• Given information
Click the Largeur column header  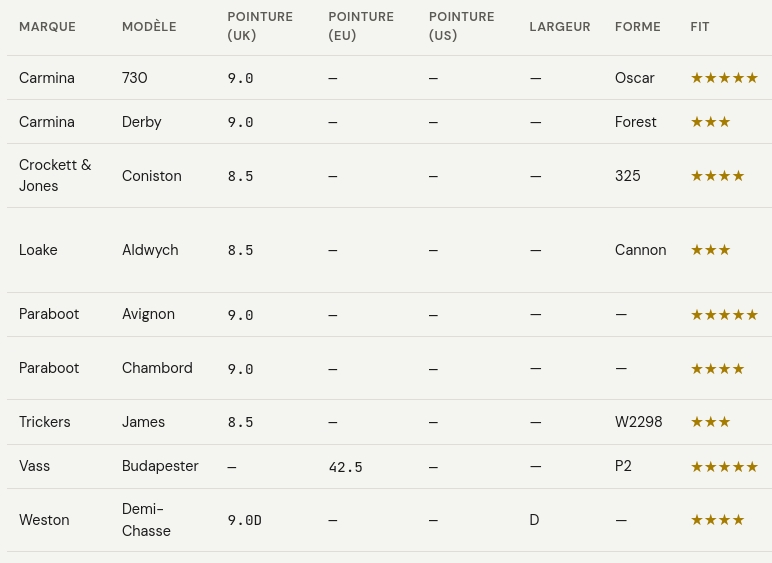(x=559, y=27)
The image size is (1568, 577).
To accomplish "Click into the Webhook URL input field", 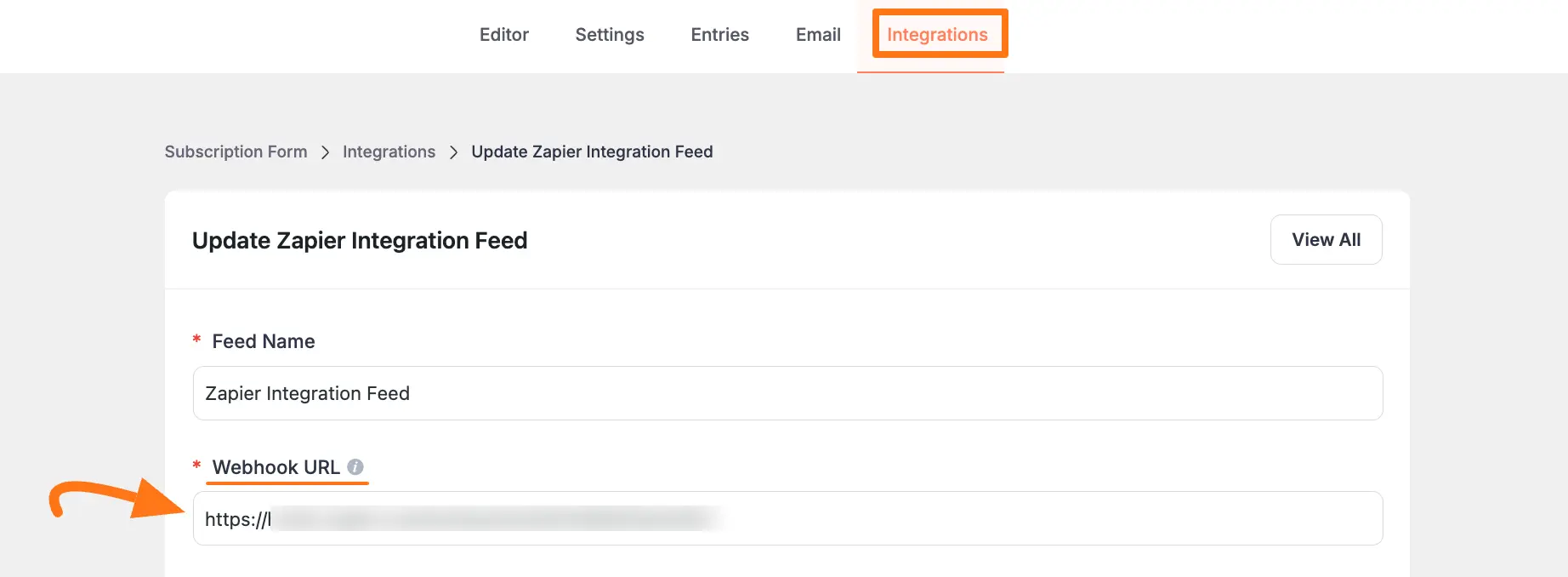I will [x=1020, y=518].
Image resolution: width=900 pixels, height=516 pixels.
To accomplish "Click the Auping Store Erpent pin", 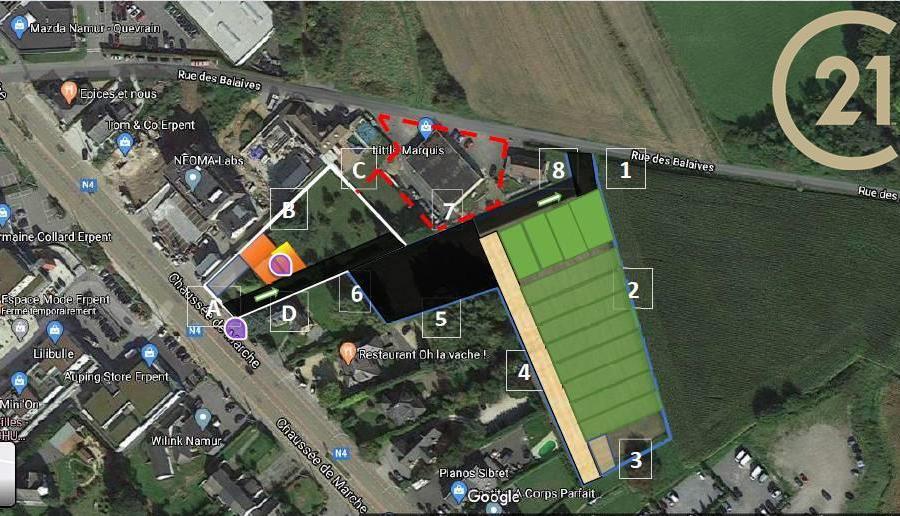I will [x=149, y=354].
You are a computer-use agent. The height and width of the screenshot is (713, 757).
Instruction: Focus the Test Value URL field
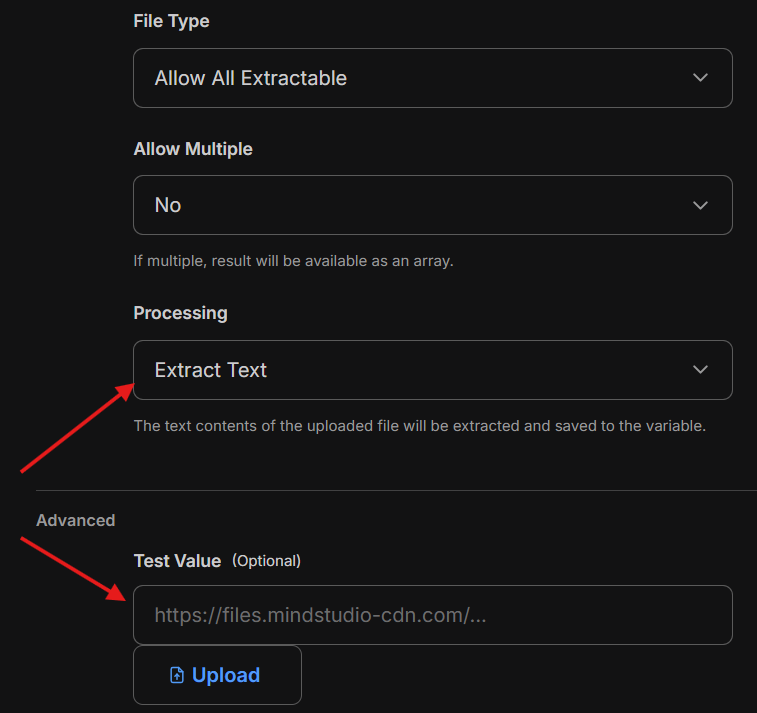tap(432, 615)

• What is needed
Lines with the word "height": how many appear in the data? State only the number.

• Output of the exercise
2